Minister: T3 for Swanage was right decision

THE Government has backed the National Railway Museum’s controversial decision to gift LSWR T3 4-4-0 No. 563 to the Swanage Railway.

The question of the NRM’s “giveaway” of the T3 and two other steam locomotives in public ownership to outside organisations was raised in the House of Commons by MP Kelvin Hopkins (Labour, Luton North) on October 25.

Swanage Railway Trust trustee Matt McManus in front of T3 No. 563 with Dr Robert Adams, a descendant of its LSWR designer William Adams. ANDREW P M WRIGHT

He tabled a question about the disposal of assets from the National Collection, and criticised the gifting of the T3, North Staffordshire Railway 0-6-2T No. 2 to the Foxfield Railway and GWR 2-8-0 No. 2818 to Swindon Borough Council’s STEAM Museum.

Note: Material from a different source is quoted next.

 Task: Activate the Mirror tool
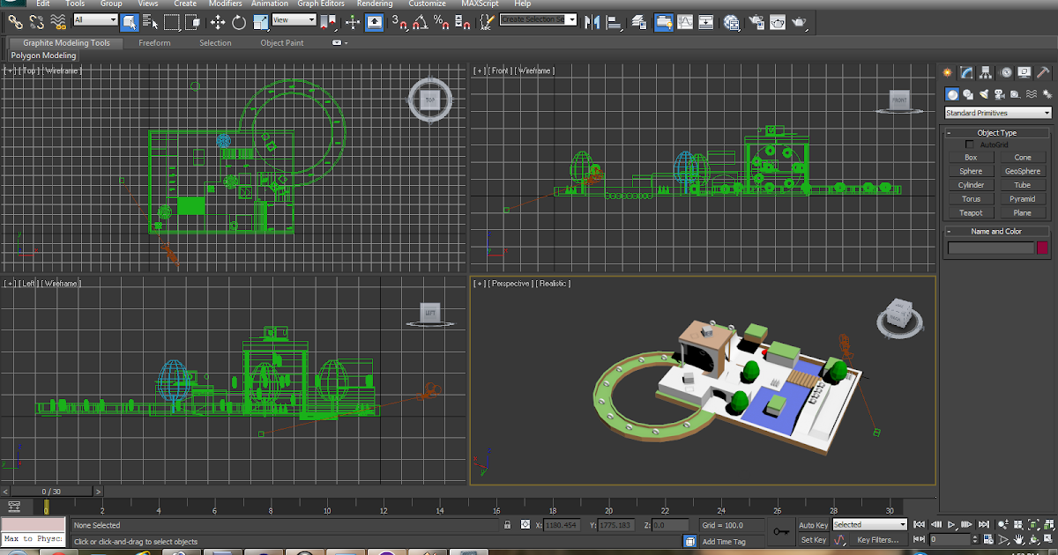click(592, 21)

Mr Hopkins said: “My concern – indeed, my alarm – has been raised by the giving away of three steam locomotives during the past 18 months without consultation and outside the terms of both the 1983 Act and the Museums Association guidelines.

“I ask ministers today to intervene to ensure that that practice is stopped and, if possible, that the decisions affecting the three locomotives and other NRM-gifted possessions are reversed. The decisions were unprecedented and indeed set a dangerous precedent that could be followed by others unless abandoned now. Precious artefacts of all kinds must remain owned by us all, for us all, and be exhibited in our great museums and galleries of all kinds, showing to the world our rich national heritage.”

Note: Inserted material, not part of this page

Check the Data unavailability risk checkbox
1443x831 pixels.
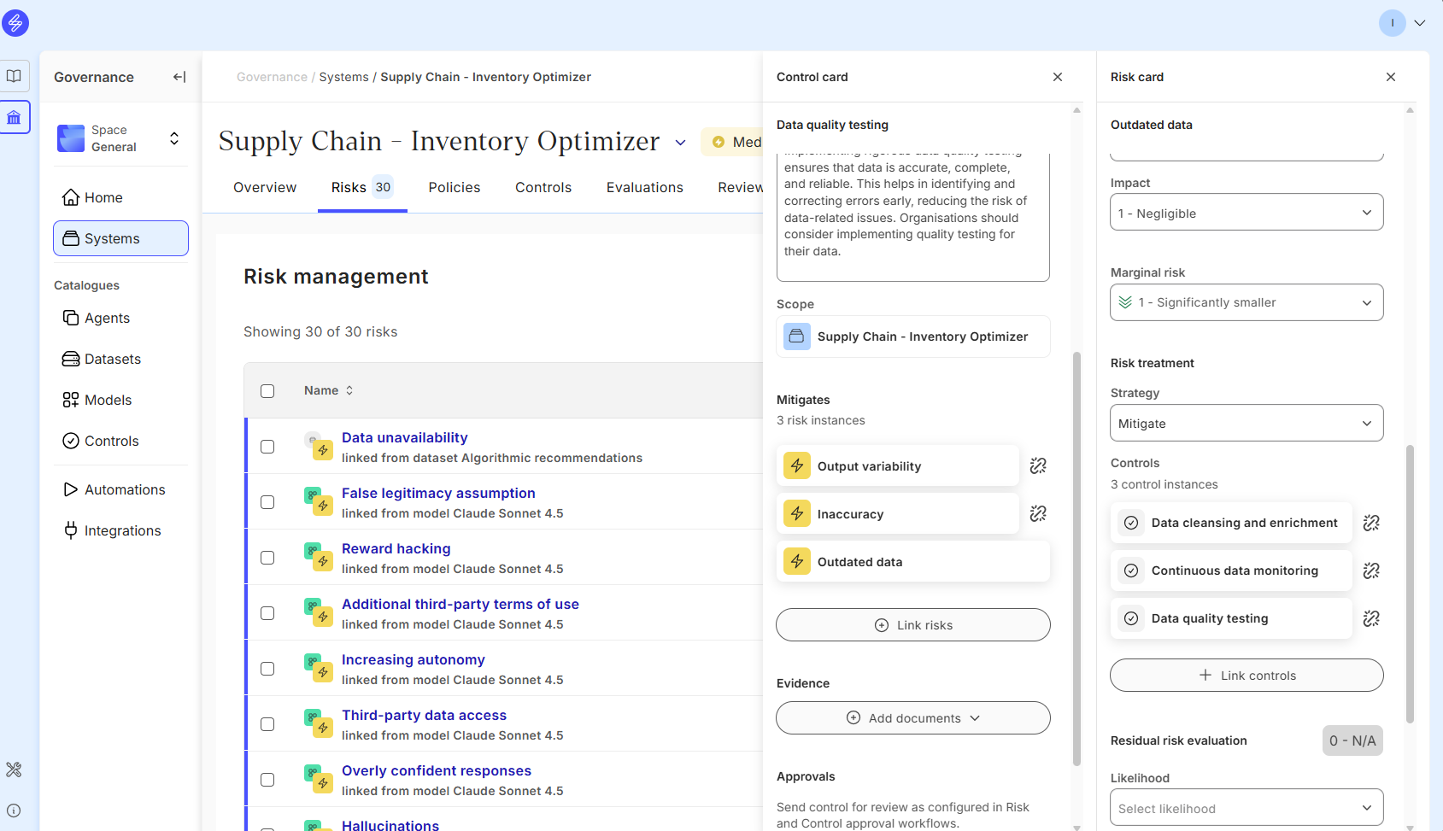pos(267,447)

He said No. 2 was given without consultation or announcement to Foxfield Railway, which is not an official accredited museum under the terms of the 1983 Act. “The engine is still listed on the NRM’s website, 18 months after its legal transfer,” he told the debate.

“The previous custodian of that engine, the Churnet Valley Railway – the only surviving stretch of the former North Staffordshire Railway – has said: ‘We certainly were not consulted by the NRM nor invited to make a bid for it’.”

Regarding the T3, Mr Hopkins said: “The engine made a six-figure sum for the Science Museum Group in theatre appearance fees immediately before disposal, with the museum group’s commercial arm having given the okay before the show ended.